Lindy:  Yeah. So sleep apnea can be found under diagnostic code 6847 and you can see all the different ratings there and what they entail. But for sleep apnea, to get that service-connected you really need to show that it began in service or, you know, like we talked about before, it maybe could be considered a MUCMI or maybe it could be due to your agent orange exposure although not presumptive so you would definitely need a medical opinion for that. But sleep apnea can certainly be service-connected and it’s diagnosed with a sleep study. So you, unfortunately, have to attend probably a long examination where they look at your sleep patterns and how the air is coming into your body and what you’re doing at night while you sleep. So you do need to attend the sleep study.

But after you do that, they’re going to look at what went on during that sleep study and other conditions or symptoms that you experience every day. So a hundred percent rating will be awarded if they see chronic respiratory failure with carbon dioxide retention, the need for tracheostomy or cor pulmonale, which is the enlargement or failure of the right side of the heart. So that’s the most severe. I’m not sure that I’ve ever seen a hundred percent rating for sleep apnea. I’m sure they’re out there but it’s pretty rare for me anyway, but we do see a lot of 50 percent rating. So the first one is a hundred percent and then it jumps to 50.

So 50% is awarded if you require a breathing assistant device such as a CPAP machine. So, CPAPs are often prescribed for most sleep apnea cases. And so it’s basically, you know, that masks that you wear at night and it allows you to breathe properly and keeps you from breathing at night. So it’s a very important machine but it shows the severity of your sleep apnea. So if you have a CPAP, you’re pretty much automatically guaranteed a 50 percent rating, which is really awesome and can really boost your combined service-connected percentage. And then below 50% is 30% and that’s awarded if you show a persistent daytime hyper-somnolence. And so that just means persistent daytime sleepiness that doesn’t improve with sufficient sleep and then 0% is awarded if VA concedes their sleep apnea is due to service but it’s really asymptomatic. It doesn’t affect you very much and you know, there are no serious symptoms that stem from it. It’s just been documented that you have sleep apnea.

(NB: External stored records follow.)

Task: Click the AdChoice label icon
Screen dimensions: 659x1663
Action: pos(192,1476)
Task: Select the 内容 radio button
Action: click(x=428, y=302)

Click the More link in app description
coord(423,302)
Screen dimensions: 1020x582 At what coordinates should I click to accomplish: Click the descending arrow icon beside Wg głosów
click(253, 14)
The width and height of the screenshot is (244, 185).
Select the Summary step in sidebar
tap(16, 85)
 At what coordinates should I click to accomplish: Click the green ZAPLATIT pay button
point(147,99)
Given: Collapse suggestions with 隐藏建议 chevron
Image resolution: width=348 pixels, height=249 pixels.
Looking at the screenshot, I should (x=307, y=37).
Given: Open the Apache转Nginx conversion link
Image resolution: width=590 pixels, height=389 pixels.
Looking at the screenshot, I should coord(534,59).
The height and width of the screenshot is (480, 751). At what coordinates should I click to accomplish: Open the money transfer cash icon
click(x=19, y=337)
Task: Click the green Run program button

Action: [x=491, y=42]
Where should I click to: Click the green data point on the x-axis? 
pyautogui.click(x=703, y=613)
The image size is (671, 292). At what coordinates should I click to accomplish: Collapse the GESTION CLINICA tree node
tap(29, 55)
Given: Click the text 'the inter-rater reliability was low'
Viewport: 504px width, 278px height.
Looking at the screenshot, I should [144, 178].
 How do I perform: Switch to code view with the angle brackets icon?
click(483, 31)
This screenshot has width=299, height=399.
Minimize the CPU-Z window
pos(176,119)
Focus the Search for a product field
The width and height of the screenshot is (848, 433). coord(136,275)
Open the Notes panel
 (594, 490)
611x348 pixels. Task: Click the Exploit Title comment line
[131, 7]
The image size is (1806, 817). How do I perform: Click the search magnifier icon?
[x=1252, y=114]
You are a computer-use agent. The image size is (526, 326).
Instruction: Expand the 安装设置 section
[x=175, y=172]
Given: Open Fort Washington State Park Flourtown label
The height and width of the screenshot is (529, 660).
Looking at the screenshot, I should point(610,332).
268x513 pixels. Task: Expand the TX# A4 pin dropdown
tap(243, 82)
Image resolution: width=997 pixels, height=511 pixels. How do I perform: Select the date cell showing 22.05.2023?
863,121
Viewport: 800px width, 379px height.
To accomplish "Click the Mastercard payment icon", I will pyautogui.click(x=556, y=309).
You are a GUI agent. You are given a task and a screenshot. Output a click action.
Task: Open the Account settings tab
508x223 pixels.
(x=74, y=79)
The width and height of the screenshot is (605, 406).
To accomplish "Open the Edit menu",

So those are the four different ratings you can get if your sleep apnea is service-connected.

Maura:  Thank you, Lindy. And, Kaitlyn, can we talk now about rhinitis, which is a separate condition that manifests with separate symptoms and so, therefore, VA is going to use different criteria for assigning ratings if a veteran service-connected for it.

Kaitlyn:Yeah. So rhinitis is it’s basically an inflammation of mucous membranes in your nose. It can either be allergic or non-allergic both are compensated under a diagnostic code 6522. I’ve personally seen this condition most often in Persian Gulf War veterans. We see that a lot in veterans who served in that area, but they’re rated a little bit on the lower end of the spectrum. But, first of all, your bronchitis must be chronic in order to receive VA disability benefits, so, you know persons can have just episodes of rhinitis, you know, kind of acutely throughout time but it has to be chronic before VA is going to assign you a disability rating for it. And a 30% rating is assigned for veterans who have polyps which are, I guess, you would describe them as little pockets that form in the mucous membrane and can partially obstruct airflow. So if there are polyps present, then VA will assign a 30% writing for those. But if there are no polyps at all, but there is a greater than 50% obstruction of the nasal passageway or complete obstruction on one side, then VA will assign a 10% rating for that rhinitis.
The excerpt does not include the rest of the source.